AIM OF THE EXERCISE: Count the lines below that contain the string "STATS" and reply with only that number.

DATASET RECORDS:
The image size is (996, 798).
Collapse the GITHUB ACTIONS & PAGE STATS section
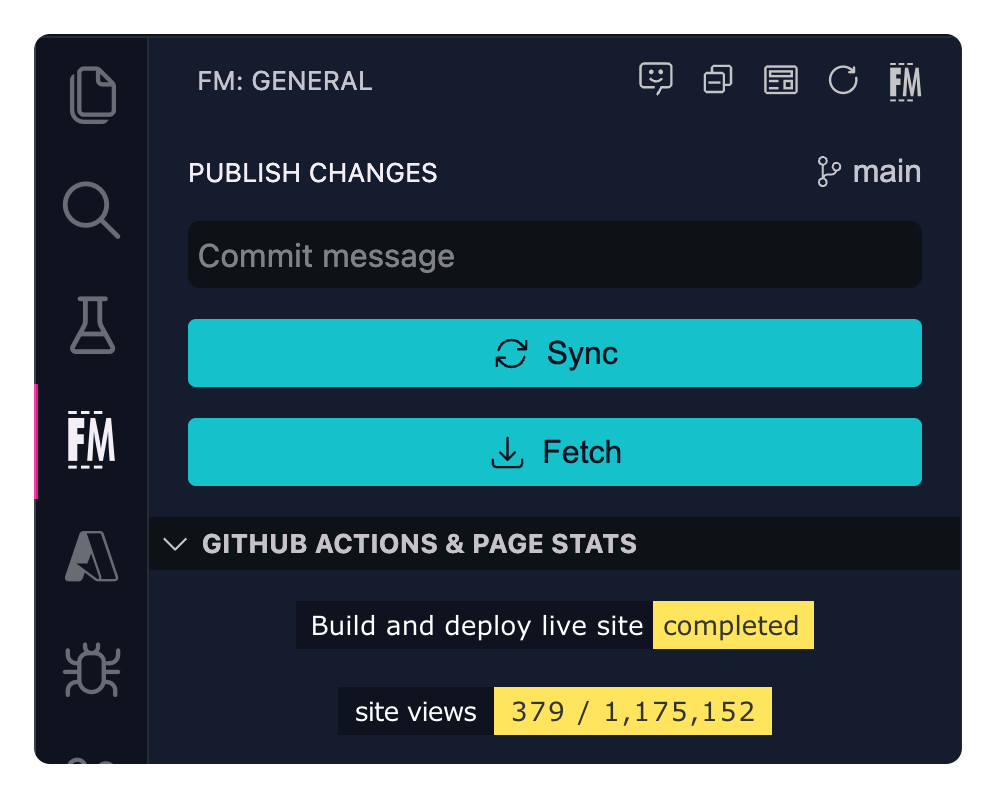[x=176, y=544]
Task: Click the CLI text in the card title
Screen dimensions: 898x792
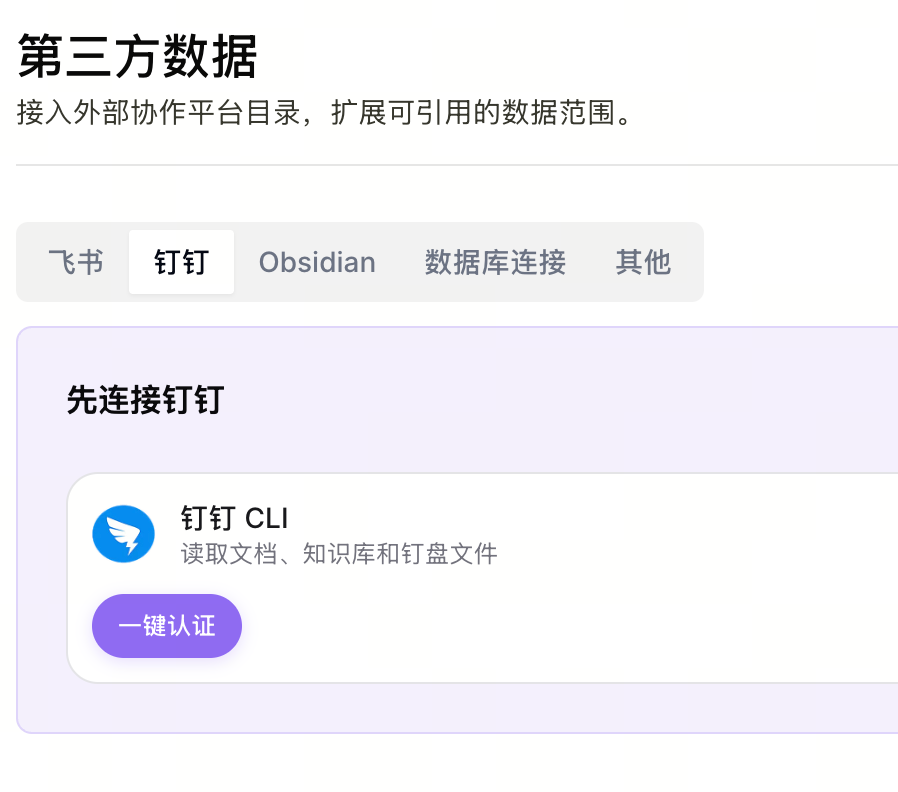Action: point(266,518)
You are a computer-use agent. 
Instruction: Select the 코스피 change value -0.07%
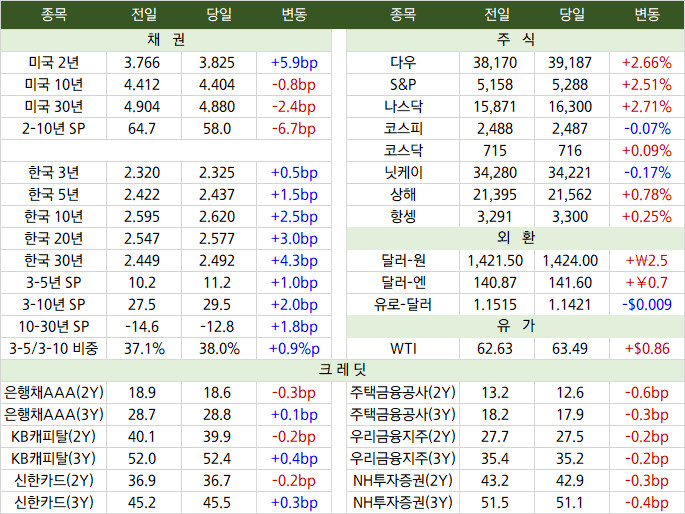(x=647, y=129)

FINISHED TASK: 1